Cedric Hardwicke and Bela Lugosi in the Ghost of Franknstein
The Morning Telegraph, New York, March 9, 1942
HORROR ACTOR FAVORS FUN
Lugosi Prefers Comedy, Newsreels and Cartoons to Gruesome Film Fare
Hollywood, March 8. – Bela Lugosi, the specialist in spine-chilling drama of the “Dr. Frankenstein” and “Dracula” brand, has a personal aversion to red-blooded entertainment, and infinitely prefers the lulling nuances of the bedtime fable.
Currently re-enacting one of his horror roles as the warped maniac who directs the terroristic reign of the monster in Ghost of Frankenstein at Universal studios, Lugosi confessed that artisitically there is considerable of the “Dr. Jekyll & Mr. Hyde” in his own personality.
“To portray a maniac offers a compelling challenge,” he said. “I find, however, that once I have completed such a role, my interest in it immediately abates. As a matter of fact, chill drama holds no lure for me as a spectator.

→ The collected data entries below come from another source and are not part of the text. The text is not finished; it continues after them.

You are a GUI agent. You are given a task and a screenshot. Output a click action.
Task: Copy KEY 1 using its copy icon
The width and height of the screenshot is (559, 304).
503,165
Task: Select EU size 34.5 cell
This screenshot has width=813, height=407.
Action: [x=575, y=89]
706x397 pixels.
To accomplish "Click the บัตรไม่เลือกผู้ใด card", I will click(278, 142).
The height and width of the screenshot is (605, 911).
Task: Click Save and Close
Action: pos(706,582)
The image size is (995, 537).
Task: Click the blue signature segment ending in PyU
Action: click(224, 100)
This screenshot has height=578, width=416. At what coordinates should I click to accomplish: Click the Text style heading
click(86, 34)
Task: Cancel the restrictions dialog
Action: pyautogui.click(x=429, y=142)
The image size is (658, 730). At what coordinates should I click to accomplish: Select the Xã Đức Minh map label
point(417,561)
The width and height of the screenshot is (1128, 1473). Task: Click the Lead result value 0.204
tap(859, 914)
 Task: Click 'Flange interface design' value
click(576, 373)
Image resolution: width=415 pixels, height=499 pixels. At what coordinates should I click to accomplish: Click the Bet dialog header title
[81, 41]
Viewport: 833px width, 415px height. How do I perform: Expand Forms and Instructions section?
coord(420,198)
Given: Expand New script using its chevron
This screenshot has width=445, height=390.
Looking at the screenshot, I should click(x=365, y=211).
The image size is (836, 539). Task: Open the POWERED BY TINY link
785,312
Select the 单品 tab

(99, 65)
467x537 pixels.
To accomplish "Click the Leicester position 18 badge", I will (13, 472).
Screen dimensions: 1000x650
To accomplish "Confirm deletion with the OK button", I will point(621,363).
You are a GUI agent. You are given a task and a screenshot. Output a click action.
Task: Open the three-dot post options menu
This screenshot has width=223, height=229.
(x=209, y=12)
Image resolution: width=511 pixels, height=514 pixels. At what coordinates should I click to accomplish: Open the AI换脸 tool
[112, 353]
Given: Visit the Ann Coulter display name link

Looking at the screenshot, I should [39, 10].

On the contrary and apparently as a release from my workday life, I personally gain my theatrical diversion most delightfully from the frothiest of screen nonsense.”
“A travel subject or a cartoon short, well-made and free from realistic thrill stuff is frequently my choice on the film bill,” Lugosi added.
Associated with Lugosi in the cast of Ghost of Frankenstein are Lon Chaney as the monster, Sir Cedric Hardwicke, Lionel Atwill, Ralph Bellamy and Evelyn Ankers.
Bela Lugosi in Frankenstein Meets The Wolf Man
(Courtesy of www.doctormacro.com)
The Daily Times, Wichita, Kansas, November 6, 1942
BELA LUGOSI DOES FAINTING THIS TIME
Hollywood, Nov. 6 (INS) – In movie theaters of the country, numerous feminine fans were reported to have fainted when they saw the Frankenstein monster upon the screen.
Yesterday, in Hollywood, the tables were turned.
Bela Lugosi, the third actor to portray filmdom’s best known horror character, lost consciousness while strapped to a surgical table during the shooting of a scene fromFrankenstein Meets The Wolf Man.
According to doctors, the star was a victim of his makeup, which takes four hours to put on, and which is painful in the wearer.
After being revived, Lugosi was sent home to bed.
The Daily Times, Wichita, Kansas, November 6, 1942
HOLLYWOOD MAY BAN ASTROLOGERS
Screen Stars have Relied on Seers
Hollywood, Nov. 13 (UP) – The psychics and astrologers who have been prophet and counselor at fabulous fees to many of Hollywood’s most famous films stars, may be outlawed under a model ordinance drafted today at the request of the county manager’s office.
From the most prosperous of all, Astrologer Norvell, to the most humble reader of tea leaves, they will be forced to look into the future themselves to learn what it holds for them, if the ordinance is adopted by municipalities within the county.
Hollywood—with its temperamental and superstitious population and its big salaries—always has provided seers with well-paying customers.
Norvell is the most prosperous in the film colony today. Among his devotees is Marlene Dietrich, who consults him regularly about her career and private life.
Mary Pickford helped line the pocketbook of the late Cheiro, who died in 1936, leaving a large fortune. She became one of the town’s most famous actresses and richest women and gave Cheiro part of the credit for her success.
Manly P. Hall guides the destinies—under the zodiac—of Bela Lugosi, the movie monster. Once, because he was a friend of Hall, Lugosi was invited to speak at an astrologist convention in San Francisco. He declined, he said, because the stars “were not quite right” for him to travel.
An actress known as Kadja plays small parts in the movies, but at parties such as Mr. Basil Rathbone gives for Hollywood society, she is the center of attention as a fortune teller.
Norvell succeeded Cheiro as Hollywood’s busiest prophet. Besides giving advice to the movie stars in the privacy of his studio, he is making an appearance at a Los Angeles theater. He predicts yesterday that Hedy Lamarr would have two more husbands and that both Clark Gable and Tyrone Power will return safely from the war.